At that time, a spokesperson for the state Department of Consumer Affairs, a consumer watchdog agency that includes the Board of Registered Nursing, told Rewire the abortion “reversal” class met the department’s scientific standard for nursing education and the “letter of the law.”
The September 1 letter says the board made its about-face after “further consideration and a legal review.” Sources with knowledge of the decision told Rewire the letter followed a meeting among staff from the Senate Business, Professions, and Economic Development Committee, and representatives from the state Department of Consumer Affairs and Board of Registered Nursing.

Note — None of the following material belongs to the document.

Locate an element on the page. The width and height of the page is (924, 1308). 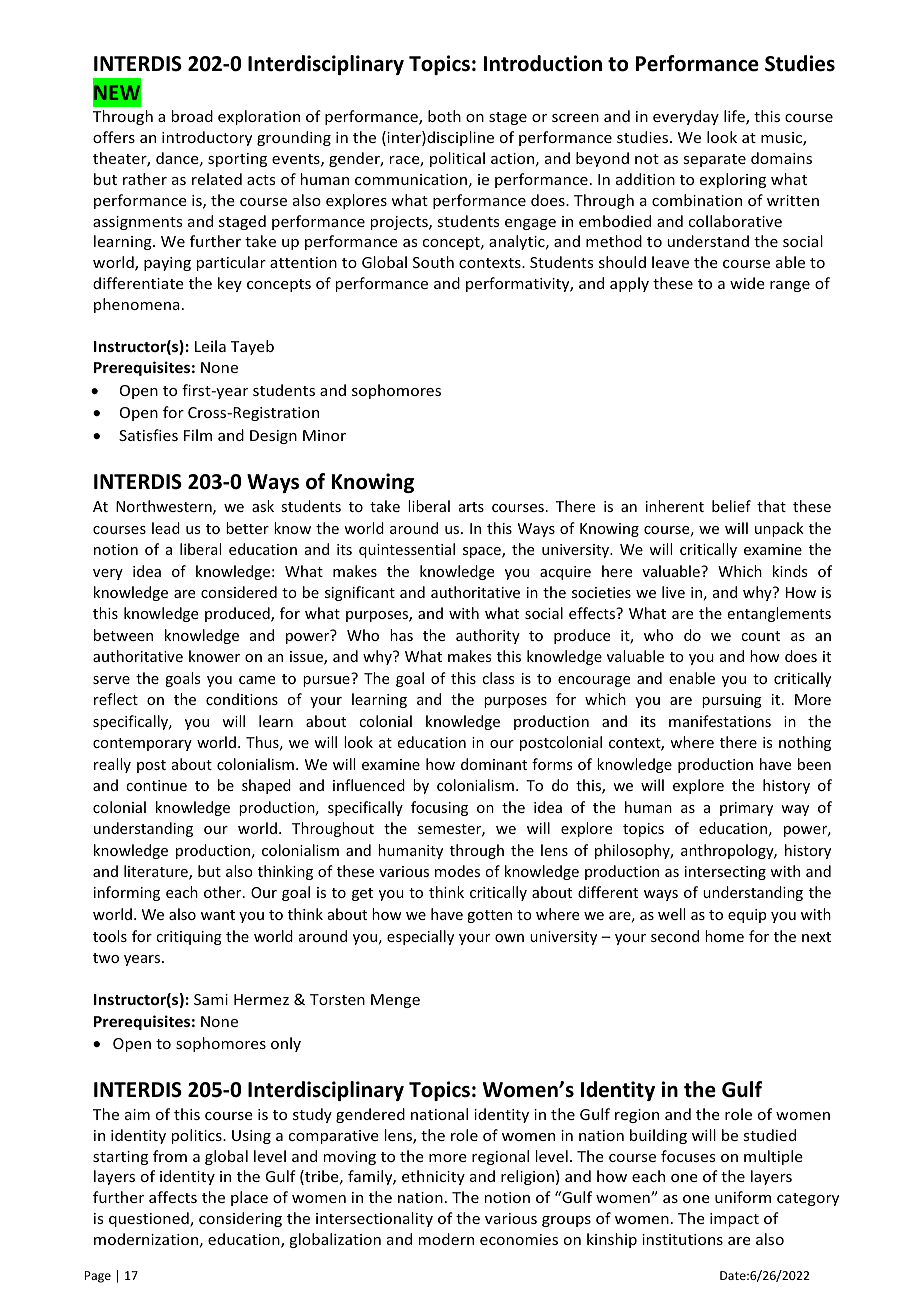
both is located at coordinates (444, 116).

Rewire contacted the BRN for comment on the cease-and-desist letter on Friday, but did not hear back by deadline.
A single paper published in 2012 supports the claim that it’s possible to undo a medication abortion, a regimen involving two separate medications, mifepristone and misoprostol. The paper, co-authored by two California doctors, relies on anecdotes from a tiny sample—seven women—and was conducted without an ethics oversight review.
Even so, major anti-choice groups have latched on to the so-called treatment as a means to undermine abortion care. Godsey told Rewire the organization had “prioritized training nurses on this innovative medical intervention.”
“Every nurse needs to know the truth about abortion—including the truth that a woman can change her mind in some cases even after beginning a chemical abortion,” he told Rewire in an email last month.
Representatives from the American Congress of Obstetricians and Gynecologists told Rewire their experts recently presented the BRN with evidence showing there’s no proven, scientific basis for abortion “reversal.”
California regulators for years allowed national anti-choice groups to teach similar unproven ideas to nurses in continuing education classes, as Rewire first reported in January 2016. When Heartbeat International, for example, taught the abortion reversal class at a national conference in 2015, it touted in printed materials that it was approved by the state of California to do so.
Last fall, following Rewire’s reporting, California Gov. Jerry Brown (D) signed a bill to crack down on continuing education providers and require the courses to hew to “scientific knowledge or technical skills required for the practice of nursing.” The law, sponsored by state Sen. Jerry Hill (D-San Mateo), requires the state to routinely audit continuing education providers, something it hadn’t done.